But efficiency alone is a dead end.
“Efficiency always points to more inefficiency,” Liz observed. “The more efficient you are in one task, the more it shows you the ten tasks you’re not doing well.”
The next phase of AI adoption isn’t about doing the same things faster. It’s about doing better things.
That means shifting the focus from efficiency to effectiveness—and ultimately, to growth. It means asking not just how AI improves a process, but how it changes the outcome of that process in a meaningful way.
And it requires a different kind of measurement. Not just what happened, but why it mattered.
Velocity, not speed
If there’s one idea that captures this moment, it’s velocity.
Speed is easy. Anyone can move quickly, even if they’re going in circles. Velocity requires direction—an understanding of where you’re headed and why.
“What feels fundamentally different is that we have to work with velocity, not just speed,” Liz said. “If you don’t have direction, you’re just going fast in a circle.”
Marketing today is moving faster than ever. The risk is that it’s also spinning—chasing trends, adopting tools, optimizing tactics without a clear sense of purpose.
AI doesn’t solve that problem. It amplifies it.
The organizations that succeed won’t be the ones with the most advanced technology. They’ll be the ones with the clearest direction—and the discipline to align their tools, data, and teams around it.
The uncomfortable path forward
There’s no neat resolution to this story. No framework that neatly ties together budgets, AI, and ROI into a predictable formula.
What there is, instead, is a set of uncomfortable truths.
Marketing leaders must ask harder questions. They must tolerate uncertainty longer.
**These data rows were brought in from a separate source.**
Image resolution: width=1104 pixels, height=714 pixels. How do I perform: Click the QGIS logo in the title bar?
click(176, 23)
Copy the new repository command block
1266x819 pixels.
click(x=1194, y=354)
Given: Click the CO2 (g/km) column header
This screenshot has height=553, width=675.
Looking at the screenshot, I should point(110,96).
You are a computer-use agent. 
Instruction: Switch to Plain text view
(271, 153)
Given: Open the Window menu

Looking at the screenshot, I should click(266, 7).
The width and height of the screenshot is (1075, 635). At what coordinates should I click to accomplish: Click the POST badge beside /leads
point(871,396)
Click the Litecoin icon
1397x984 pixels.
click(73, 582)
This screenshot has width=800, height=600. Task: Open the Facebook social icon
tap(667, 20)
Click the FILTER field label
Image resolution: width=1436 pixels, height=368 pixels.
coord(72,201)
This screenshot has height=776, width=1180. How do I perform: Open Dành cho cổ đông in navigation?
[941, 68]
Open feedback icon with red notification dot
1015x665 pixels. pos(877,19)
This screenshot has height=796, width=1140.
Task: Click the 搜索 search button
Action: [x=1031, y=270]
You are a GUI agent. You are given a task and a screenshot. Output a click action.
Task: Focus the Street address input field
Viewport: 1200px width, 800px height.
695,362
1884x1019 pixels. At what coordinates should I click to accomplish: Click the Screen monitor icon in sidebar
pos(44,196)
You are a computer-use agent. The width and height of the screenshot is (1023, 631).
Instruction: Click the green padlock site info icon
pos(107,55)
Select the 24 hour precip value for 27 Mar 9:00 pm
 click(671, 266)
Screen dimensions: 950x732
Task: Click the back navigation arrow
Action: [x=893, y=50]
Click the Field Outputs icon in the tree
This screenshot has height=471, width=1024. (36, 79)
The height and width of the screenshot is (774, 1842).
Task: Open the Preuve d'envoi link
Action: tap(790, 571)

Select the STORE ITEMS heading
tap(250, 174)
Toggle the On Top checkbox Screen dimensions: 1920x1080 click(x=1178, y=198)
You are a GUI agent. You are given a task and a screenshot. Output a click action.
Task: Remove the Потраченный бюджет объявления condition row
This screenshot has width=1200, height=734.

They must invest not just in technology, but in understanding—of their customers, their data, and their own assumptions.
And perhaps most importantly, they must resist the temptation to confuse activity with progress.
Because in the end, the difference between motion and momentum is the difference between spinning your wheels and actually moving forward.
Or, as Liz put it: “Don’t confuse an output with an outcome.”